* Description of the task
How many lines in the records below contain the string "column"? Reply with the number alone.

(Item position entries)

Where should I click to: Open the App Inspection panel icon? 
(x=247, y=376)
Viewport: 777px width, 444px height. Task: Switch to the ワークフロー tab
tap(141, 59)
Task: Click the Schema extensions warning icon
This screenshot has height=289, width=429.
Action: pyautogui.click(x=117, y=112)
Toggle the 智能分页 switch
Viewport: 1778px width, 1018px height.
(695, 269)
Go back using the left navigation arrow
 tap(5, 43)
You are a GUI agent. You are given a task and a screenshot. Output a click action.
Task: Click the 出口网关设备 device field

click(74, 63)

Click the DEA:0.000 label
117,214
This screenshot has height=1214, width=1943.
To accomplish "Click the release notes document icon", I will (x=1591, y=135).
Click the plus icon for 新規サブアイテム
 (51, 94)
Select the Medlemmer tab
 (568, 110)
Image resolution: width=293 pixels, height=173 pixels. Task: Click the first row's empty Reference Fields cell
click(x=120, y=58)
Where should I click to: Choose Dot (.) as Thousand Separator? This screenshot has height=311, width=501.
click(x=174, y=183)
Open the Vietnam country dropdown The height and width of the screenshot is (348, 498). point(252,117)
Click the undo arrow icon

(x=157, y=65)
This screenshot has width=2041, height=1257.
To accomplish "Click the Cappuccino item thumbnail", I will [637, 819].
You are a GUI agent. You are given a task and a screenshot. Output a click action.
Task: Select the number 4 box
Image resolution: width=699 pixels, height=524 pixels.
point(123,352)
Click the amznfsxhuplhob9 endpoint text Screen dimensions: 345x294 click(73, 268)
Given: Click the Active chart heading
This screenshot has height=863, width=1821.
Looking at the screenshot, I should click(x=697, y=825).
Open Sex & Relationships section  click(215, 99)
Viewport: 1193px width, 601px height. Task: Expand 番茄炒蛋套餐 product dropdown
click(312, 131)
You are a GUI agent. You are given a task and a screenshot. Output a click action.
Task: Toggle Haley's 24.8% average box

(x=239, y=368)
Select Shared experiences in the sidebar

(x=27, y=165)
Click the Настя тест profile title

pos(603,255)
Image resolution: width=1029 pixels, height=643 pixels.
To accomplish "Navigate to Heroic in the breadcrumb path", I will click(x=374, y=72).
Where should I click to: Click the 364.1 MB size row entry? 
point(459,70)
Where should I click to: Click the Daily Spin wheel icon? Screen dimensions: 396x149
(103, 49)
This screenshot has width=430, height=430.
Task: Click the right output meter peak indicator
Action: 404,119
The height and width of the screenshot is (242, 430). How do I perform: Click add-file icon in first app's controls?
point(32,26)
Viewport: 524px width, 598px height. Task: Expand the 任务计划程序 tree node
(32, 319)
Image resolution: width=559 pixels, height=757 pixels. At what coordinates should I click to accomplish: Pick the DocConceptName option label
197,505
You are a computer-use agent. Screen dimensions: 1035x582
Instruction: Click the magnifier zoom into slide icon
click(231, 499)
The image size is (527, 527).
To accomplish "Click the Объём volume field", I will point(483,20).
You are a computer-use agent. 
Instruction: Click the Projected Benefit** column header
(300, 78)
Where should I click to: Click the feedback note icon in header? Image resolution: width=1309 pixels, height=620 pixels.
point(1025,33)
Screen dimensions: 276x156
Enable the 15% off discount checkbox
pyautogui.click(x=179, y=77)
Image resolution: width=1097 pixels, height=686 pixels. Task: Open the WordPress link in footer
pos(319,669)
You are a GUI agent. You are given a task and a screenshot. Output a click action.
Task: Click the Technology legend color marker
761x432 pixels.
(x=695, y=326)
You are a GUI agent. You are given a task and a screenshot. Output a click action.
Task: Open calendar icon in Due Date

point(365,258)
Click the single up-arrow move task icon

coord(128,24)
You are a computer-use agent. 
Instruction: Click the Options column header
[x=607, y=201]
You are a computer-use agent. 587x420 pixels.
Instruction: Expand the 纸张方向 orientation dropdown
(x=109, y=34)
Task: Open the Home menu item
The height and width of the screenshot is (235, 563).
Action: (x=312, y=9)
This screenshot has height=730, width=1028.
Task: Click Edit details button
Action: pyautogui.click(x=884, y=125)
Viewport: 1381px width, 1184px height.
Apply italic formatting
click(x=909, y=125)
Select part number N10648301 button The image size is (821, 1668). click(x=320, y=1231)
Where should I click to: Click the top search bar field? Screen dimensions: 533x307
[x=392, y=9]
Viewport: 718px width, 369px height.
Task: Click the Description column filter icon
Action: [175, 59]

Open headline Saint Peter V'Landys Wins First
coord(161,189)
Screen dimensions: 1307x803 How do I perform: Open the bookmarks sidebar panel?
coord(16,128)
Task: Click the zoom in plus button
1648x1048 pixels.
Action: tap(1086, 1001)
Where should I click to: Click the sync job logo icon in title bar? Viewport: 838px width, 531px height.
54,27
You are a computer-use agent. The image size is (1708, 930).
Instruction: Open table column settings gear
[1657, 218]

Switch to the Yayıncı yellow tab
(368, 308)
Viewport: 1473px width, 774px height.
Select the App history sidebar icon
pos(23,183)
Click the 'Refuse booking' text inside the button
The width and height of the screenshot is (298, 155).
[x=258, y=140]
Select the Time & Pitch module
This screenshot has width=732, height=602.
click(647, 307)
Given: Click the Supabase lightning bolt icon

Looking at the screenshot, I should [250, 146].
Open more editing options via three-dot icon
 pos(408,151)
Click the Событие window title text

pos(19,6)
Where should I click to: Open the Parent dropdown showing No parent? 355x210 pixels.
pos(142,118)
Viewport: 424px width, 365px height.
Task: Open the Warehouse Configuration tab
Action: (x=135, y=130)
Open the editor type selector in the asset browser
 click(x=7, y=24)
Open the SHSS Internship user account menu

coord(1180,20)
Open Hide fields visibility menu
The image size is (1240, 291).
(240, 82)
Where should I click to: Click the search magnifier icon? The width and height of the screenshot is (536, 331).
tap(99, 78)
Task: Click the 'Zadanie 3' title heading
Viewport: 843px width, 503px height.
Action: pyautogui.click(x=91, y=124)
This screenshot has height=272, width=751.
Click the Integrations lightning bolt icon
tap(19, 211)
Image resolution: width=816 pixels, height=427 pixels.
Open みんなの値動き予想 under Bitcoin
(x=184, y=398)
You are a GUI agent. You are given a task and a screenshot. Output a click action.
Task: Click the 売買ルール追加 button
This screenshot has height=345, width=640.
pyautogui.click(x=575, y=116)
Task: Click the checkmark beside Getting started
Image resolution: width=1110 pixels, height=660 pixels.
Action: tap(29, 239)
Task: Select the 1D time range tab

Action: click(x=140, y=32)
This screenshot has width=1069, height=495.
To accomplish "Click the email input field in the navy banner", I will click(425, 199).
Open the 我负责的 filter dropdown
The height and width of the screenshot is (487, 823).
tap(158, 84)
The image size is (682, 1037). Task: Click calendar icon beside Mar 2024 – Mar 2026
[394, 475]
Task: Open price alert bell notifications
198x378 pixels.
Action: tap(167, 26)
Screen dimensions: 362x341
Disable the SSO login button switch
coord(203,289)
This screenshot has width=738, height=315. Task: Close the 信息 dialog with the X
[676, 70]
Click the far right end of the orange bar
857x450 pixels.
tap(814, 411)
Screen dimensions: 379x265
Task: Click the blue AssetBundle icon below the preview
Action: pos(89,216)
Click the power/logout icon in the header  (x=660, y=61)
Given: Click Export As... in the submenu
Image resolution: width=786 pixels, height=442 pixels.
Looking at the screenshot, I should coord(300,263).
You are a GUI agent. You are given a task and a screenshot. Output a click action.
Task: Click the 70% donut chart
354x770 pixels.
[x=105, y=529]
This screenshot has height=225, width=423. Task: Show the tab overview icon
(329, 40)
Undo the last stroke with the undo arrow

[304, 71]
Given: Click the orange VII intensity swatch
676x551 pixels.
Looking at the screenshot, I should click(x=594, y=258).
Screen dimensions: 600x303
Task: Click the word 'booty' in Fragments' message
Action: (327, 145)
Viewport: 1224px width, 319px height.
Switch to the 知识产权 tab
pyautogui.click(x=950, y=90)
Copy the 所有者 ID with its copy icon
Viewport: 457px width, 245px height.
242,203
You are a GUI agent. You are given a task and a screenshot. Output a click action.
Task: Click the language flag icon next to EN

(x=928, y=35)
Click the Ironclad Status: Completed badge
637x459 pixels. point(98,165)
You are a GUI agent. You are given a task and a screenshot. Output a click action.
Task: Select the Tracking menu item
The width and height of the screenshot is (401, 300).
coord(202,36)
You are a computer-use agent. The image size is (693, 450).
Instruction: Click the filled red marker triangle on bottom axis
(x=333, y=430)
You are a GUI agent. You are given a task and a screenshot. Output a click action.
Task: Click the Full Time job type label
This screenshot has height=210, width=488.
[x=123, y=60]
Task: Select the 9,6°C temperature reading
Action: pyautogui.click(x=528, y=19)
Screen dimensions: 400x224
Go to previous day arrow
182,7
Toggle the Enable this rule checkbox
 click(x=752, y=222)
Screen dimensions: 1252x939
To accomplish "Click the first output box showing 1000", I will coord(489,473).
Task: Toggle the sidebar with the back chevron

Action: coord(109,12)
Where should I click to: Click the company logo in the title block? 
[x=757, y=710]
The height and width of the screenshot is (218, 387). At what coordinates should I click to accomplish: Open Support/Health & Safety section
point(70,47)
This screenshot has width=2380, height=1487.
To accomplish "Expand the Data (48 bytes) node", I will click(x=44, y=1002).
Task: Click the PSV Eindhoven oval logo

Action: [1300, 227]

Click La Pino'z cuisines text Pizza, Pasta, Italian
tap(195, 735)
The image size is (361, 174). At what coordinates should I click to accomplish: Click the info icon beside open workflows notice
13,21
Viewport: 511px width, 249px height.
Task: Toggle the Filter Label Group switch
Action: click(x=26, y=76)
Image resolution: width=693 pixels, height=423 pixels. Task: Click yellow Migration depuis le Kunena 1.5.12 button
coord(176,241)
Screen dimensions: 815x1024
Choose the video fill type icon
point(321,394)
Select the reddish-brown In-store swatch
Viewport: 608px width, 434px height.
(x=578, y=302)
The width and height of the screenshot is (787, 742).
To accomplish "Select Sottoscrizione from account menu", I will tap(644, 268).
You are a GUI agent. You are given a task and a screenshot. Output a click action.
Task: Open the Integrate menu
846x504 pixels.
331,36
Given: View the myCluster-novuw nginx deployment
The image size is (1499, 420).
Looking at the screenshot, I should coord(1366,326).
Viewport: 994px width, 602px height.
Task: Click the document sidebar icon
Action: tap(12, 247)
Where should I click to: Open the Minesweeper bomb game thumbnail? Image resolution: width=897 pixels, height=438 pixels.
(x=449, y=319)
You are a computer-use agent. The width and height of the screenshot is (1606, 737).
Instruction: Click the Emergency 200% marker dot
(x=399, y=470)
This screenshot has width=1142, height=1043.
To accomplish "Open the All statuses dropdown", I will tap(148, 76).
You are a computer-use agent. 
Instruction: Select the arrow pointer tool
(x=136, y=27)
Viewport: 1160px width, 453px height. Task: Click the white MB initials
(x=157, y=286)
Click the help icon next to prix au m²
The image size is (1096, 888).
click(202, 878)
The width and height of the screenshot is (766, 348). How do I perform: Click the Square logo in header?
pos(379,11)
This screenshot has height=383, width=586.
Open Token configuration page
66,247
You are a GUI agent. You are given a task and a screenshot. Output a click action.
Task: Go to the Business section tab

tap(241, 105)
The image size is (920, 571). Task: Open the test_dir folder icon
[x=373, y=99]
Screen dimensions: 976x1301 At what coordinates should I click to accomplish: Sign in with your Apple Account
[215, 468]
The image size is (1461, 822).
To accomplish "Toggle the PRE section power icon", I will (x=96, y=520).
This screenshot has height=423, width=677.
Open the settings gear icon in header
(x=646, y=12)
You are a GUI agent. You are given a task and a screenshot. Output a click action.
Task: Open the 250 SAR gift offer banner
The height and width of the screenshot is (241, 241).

* Written answer
4